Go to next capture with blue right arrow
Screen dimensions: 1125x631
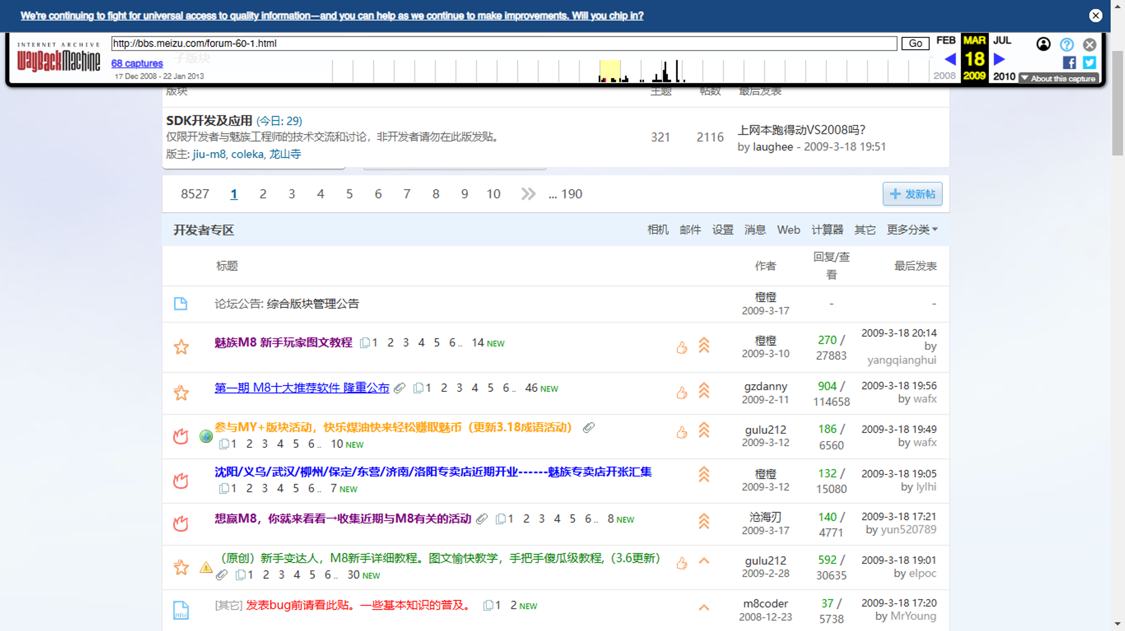998,60
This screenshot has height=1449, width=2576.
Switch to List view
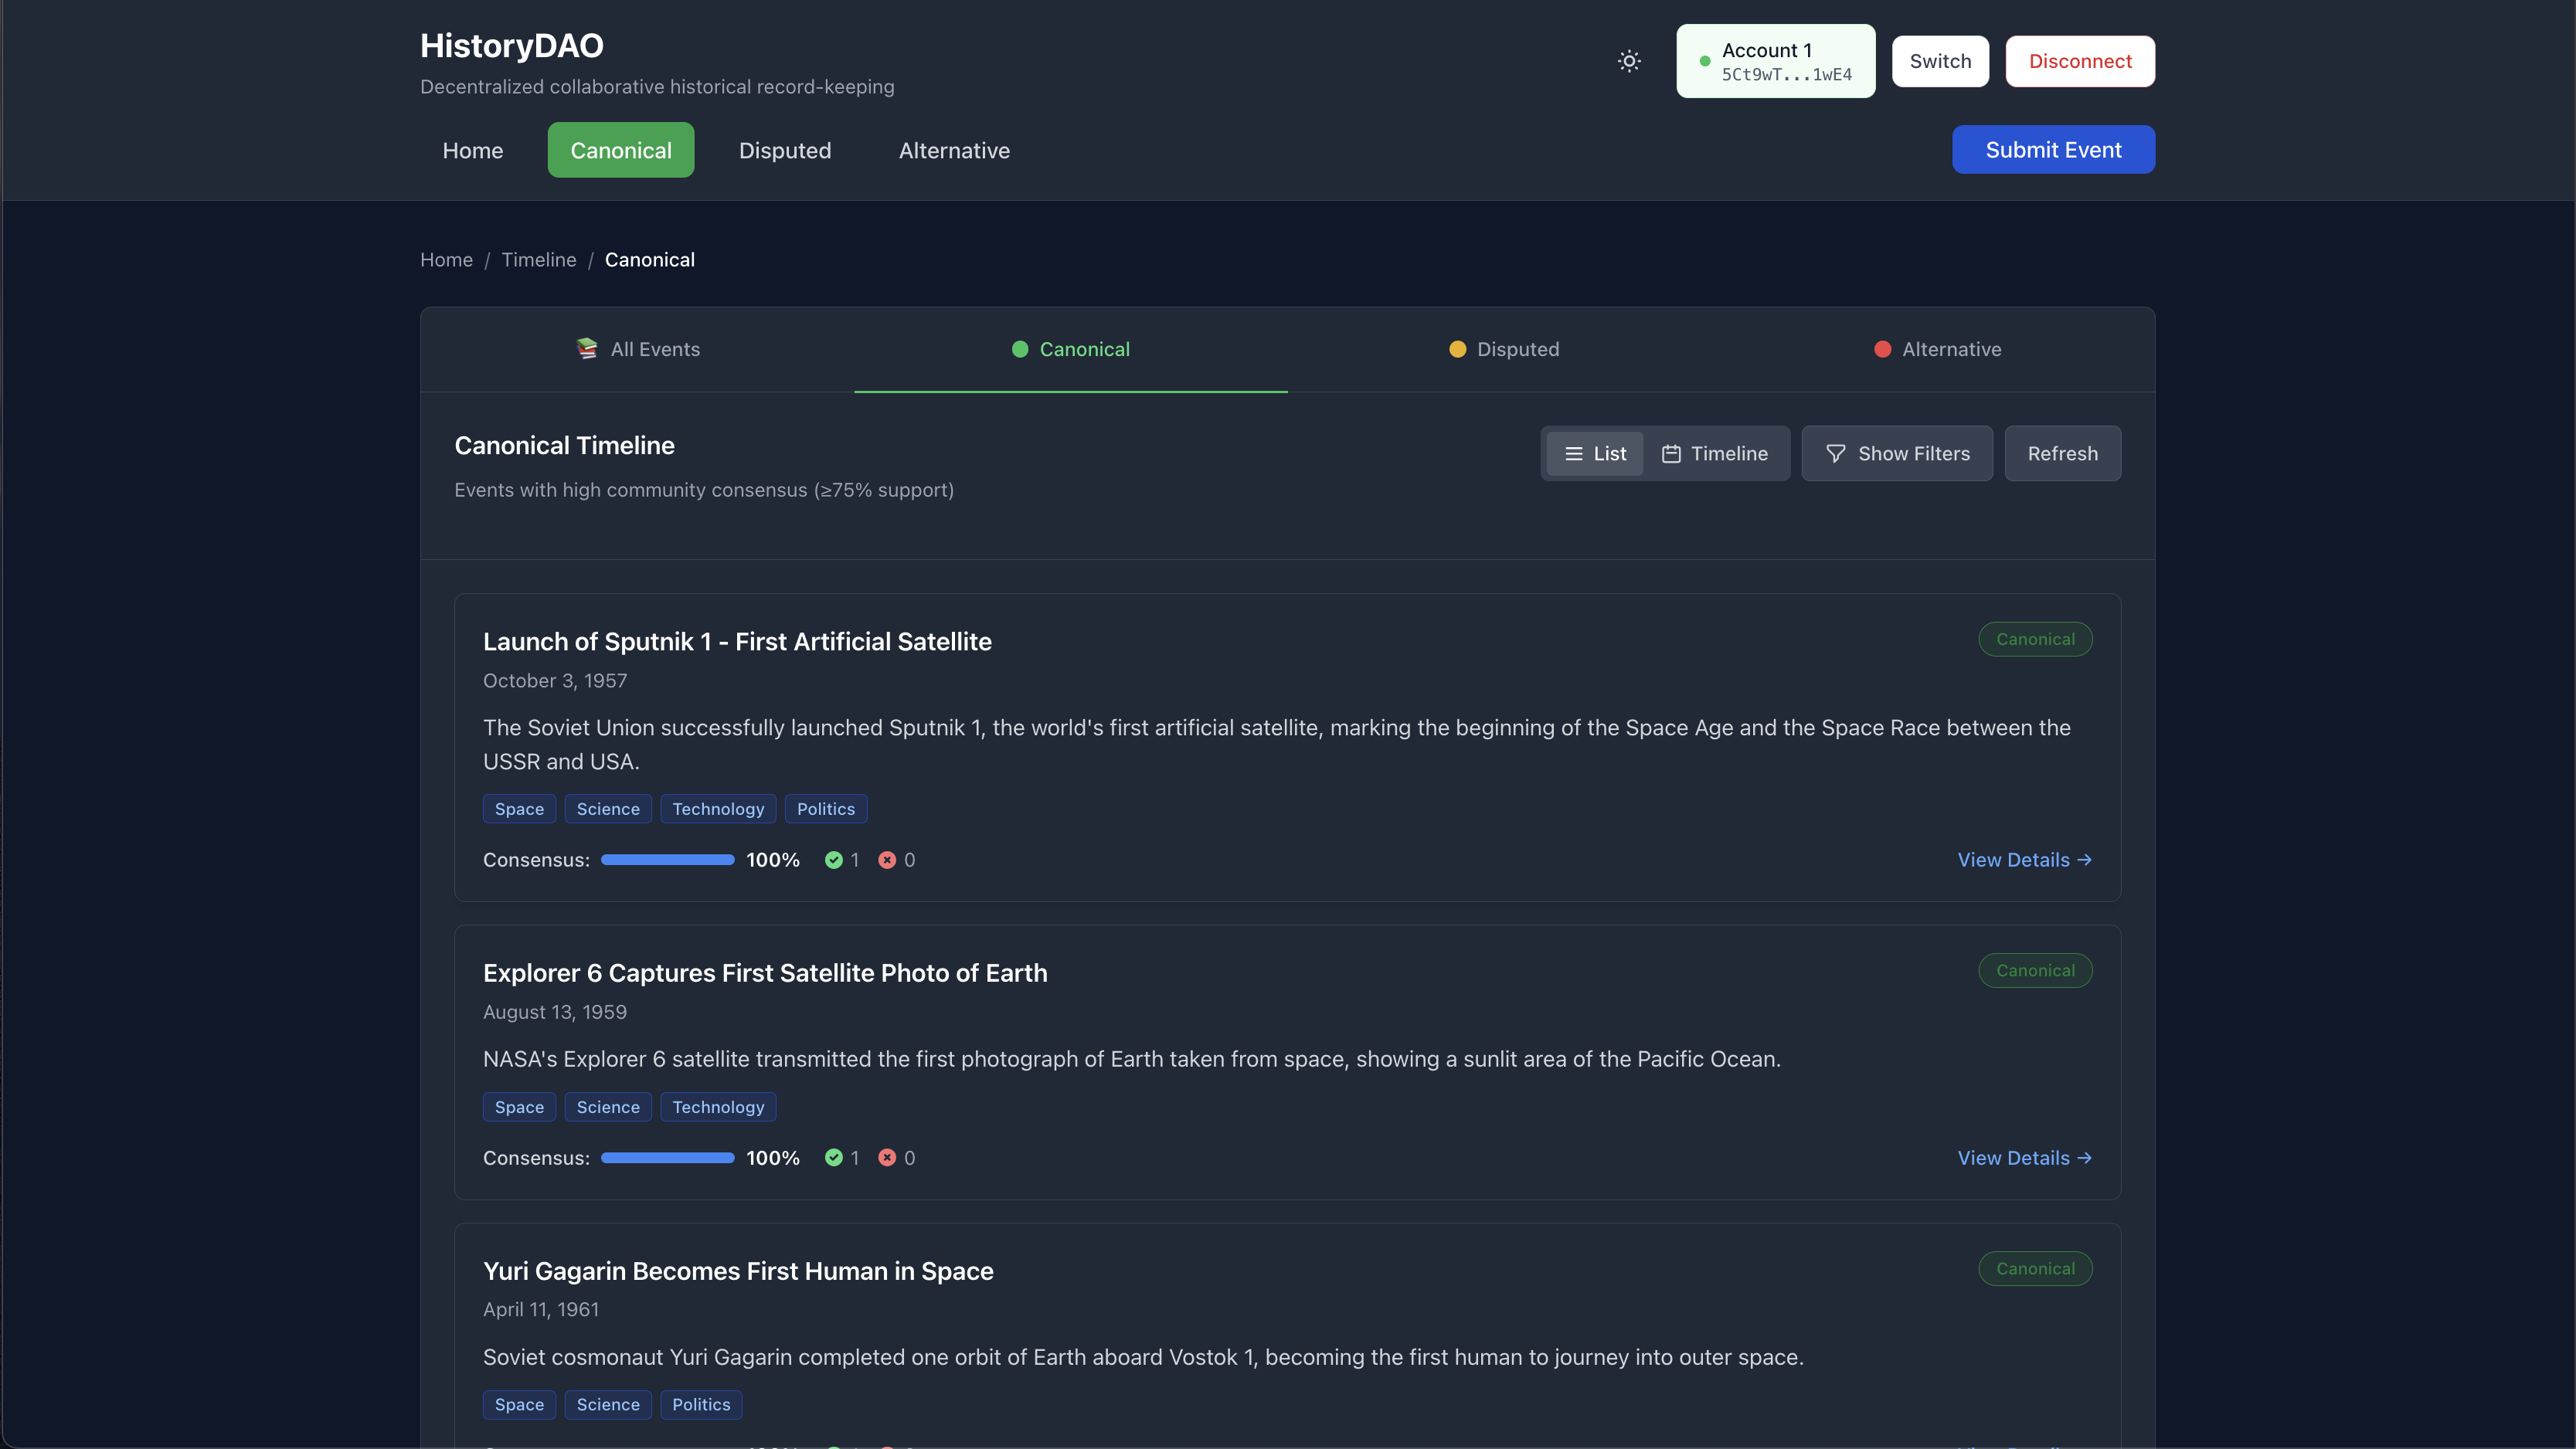coord(1595,453)
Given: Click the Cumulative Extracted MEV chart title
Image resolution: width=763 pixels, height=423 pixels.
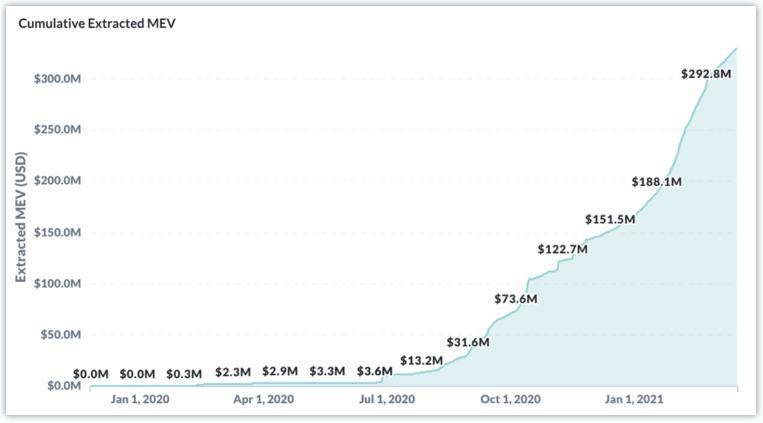Looking at the screenshot, I should pos(97,23).
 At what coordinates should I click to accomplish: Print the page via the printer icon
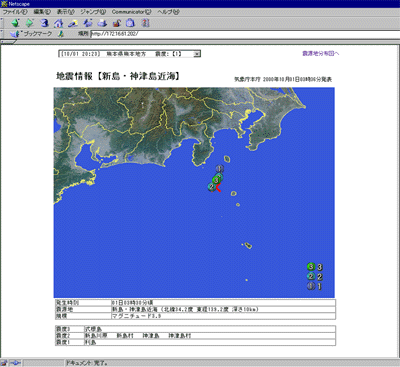[x=102, y=23]
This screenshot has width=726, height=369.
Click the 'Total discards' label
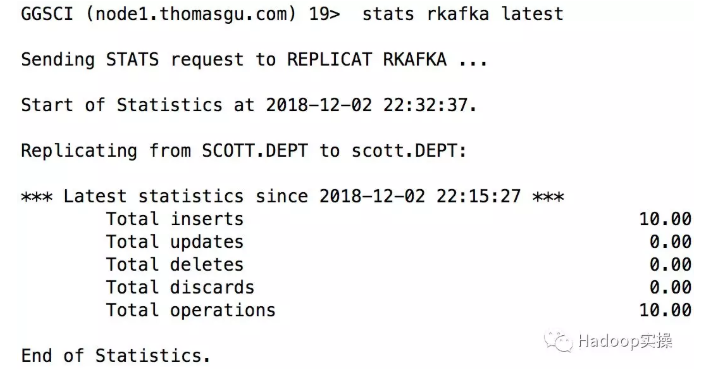[180, 287]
◆ ◆ ◆
_INSTRUCTIONS TO FOLLOW_
Pictures must be left out when the records are transcribed exactly.

_EXERCISE OUTPUT_
Go to next capture with blue right arrow
Screen dimensions: 1125x631
998,60
This screenshot has height=1449, width=2576.
Switch to List view
coord(1595,453)
Given: Click the Cumulative Extracted MEV chart title
Image resolution: width=763 pixels, height=423 pixels.
Looking at the screenshot, I should pos(97,23).
 At what coordinates should I click to accomplish: Print the page via the printer icon
[x=102, y=23]
This screenshot has width=726, height=369.
Click the 'Total discards' label
[180, 287]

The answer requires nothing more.